With the annual arrival of winter, a portion of the population begins its struggle through the cold, dark months, wishing only for the coming of spring. Depending on the location, temperatures will dip or plummet, and snow or rain may fall regularly; no matter where the location, however, the number of daylight hours diminishes as the earth turns ever so slightly away from the sun.
In recent years, science has come to understand the effect winter conditions have on a body and have found new ways to counteract symptoms of the so-called Winter Blues, people suffering from which are, according to an LA Times article, likely to “hibernate like bears, oversleeping and avoiding venturing outside from fall through winter. They become gloomy, unproductive and moody. They are tired, and they crave foods high in carbohydrates, leading to weight gain.”
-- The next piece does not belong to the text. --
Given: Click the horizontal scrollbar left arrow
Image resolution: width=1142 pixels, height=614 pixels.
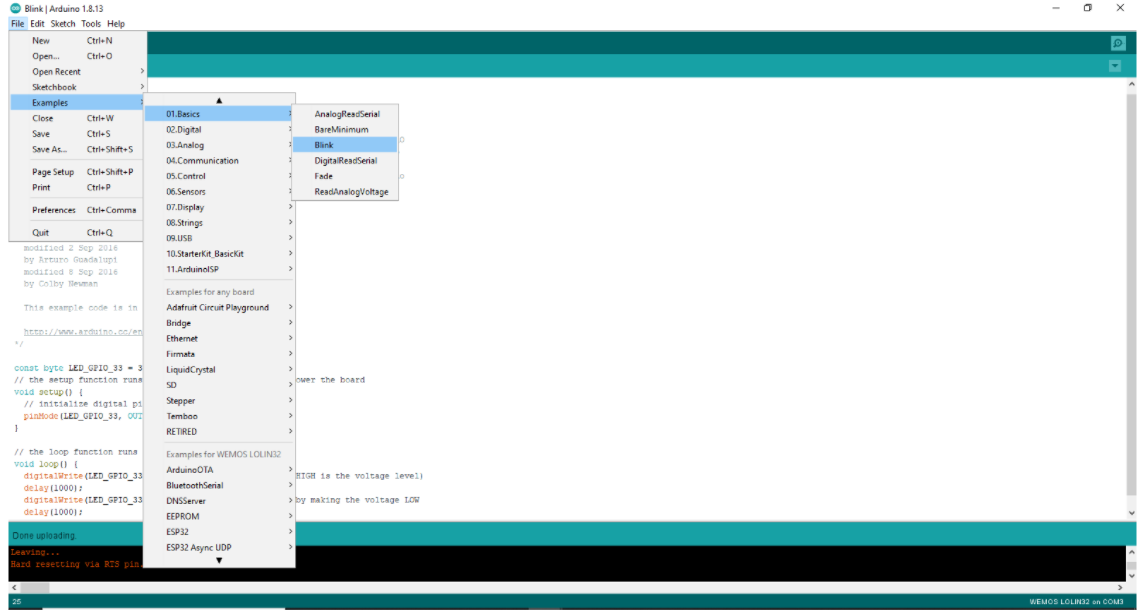Looking at the screenshot, I should (x=14, y=587).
This feeling of depression and desire to simply sit out (or sleep through) the season is linked to melatonin production, which ramps up with winter’s longer nights. This can prove debilitating for some, undermining the body’s natural rhythms of sleep and wakefulness.
To combat the effects of a temporary winter-related increase in melatonin production, it’s not necessary to invest in CPAP equipment, or even have your doctor prescribe medication. Taking simple steps to ensure good sleep hygiene – going to sleep at the same time every night, avoiding caffeine or alcohol 4-6 hours before bed – can make all the difference to your health and well-being.